- **DESCRIPTION OF THE TASK**
Each line below from the one containing "Where should I click to: Enable" through the one containing "This screenshot has height=289, width=337." should be output exactly as it stands, and no other line should appear.

- **INFORMATION**

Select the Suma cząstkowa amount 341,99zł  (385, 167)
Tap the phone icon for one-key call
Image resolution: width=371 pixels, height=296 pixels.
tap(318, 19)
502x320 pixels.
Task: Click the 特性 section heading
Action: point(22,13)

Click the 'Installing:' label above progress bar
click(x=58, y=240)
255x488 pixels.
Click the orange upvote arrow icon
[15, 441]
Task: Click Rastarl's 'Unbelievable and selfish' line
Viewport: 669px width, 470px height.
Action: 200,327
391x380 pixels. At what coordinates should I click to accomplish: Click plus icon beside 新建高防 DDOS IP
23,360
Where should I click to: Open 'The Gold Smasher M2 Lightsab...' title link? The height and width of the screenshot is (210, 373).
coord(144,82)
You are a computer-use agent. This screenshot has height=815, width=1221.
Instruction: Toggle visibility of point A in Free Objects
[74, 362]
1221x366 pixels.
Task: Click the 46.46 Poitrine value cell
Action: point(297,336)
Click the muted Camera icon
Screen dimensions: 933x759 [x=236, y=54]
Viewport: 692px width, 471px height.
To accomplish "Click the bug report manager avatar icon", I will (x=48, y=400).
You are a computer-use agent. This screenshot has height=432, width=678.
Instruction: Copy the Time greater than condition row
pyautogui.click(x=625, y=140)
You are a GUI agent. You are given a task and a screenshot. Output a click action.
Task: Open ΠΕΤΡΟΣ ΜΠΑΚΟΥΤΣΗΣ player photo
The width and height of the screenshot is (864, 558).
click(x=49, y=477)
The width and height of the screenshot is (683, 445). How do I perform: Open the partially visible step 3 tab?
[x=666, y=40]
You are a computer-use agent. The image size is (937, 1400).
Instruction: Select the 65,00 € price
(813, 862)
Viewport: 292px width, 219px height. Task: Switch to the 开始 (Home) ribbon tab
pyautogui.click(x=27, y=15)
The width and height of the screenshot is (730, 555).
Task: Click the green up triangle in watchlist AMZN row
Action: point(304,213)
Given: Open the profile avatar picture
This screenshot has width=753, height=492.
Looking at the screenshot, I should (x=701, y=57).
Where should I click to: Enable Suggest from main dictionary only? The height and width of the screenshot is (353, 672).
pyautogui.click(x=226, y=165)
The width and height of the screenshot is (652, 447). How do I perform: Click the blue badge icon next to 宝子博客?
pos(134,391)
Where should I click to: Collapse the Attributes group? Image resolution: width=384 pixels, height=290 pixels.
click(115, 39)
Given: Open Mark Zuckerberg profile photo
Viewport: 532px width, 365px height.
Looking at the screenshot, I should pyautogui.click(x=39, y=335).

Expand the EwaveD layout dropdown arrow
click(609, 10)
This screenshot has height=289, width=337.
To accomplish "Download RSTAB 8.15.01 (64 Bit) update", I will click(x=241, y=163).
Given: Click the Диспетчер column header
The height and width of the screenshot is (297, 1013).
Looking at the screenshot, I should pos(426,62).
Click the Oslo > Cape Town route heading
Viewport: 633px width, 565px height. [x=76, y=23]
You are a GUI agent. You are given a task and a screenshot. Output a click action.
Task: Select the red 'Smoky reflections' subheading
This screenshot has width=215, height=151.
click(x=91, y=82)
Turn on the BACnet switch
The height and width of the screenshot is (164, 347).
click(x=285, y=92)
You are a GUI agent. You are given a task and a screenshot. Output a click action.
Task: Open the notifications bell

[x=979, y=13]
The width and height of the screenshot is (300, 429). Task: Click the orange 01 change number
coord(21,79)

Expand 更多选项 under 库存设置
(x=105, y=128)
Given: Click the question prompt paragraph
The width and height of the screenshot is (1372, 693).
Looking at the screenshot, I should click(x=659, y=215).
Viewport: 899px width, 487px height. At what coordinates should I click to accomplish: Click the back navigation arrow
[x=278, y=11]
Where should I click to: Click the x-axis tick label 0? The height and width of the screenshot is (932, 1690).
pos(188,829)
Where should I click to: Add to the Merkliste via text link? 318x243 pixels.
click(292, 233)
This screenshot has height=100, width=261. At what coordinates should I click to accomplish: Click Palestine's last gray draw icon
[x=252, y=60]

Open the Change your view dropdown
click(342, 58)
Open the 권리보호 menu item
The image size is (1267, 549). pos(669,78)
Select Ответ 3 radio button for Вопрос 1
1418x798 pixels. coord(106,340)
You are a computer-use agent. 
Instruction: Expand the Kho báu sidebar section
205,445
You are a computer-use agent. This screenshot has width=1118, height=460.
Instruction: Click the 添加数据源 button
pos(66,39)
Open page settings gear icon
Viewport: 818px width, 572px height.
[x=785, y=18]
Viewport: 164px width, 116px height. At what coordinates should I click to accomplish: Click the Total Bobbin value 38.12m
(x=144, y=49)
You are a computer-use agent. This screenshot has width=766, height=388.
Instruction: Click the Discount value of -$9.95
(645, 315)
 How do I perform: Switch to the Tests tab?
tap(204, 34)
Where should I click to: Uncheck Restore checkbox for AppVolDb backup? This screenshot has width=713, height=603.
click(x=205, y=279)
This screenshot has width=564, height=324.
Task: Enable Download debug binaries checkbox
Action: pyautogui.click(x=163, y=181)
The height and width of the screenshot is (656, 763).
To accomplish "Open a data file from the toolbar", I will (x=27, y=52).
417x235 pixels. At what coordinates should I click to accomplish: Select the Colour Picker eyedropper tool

- **SOLUTION BELOW**
Where should I click to: Enable Suggest from main dictionary only? The height and width of the screenshot is (353, 672).
pyautogui.click(x=226, y=165)
The width and height of the screenshot is (652, 447). How do I perform: Click the blue badge icon next to 宝子博客?
pos(134,391)
Where should I click to: Collapse the Attributes group? Image resolution: width=384 pixels, height=290 pixels.
click(115, 39)
Given: Open Mark Zuckerberg profile photo
Viewport: 532px width, 365px height.
Looking at the screenshot, I should pyautogui.click(x=39, y=335).

Expand the EwaveD layout dropdown arrow
click(609, 10)
This screenshot has height=289, width=337.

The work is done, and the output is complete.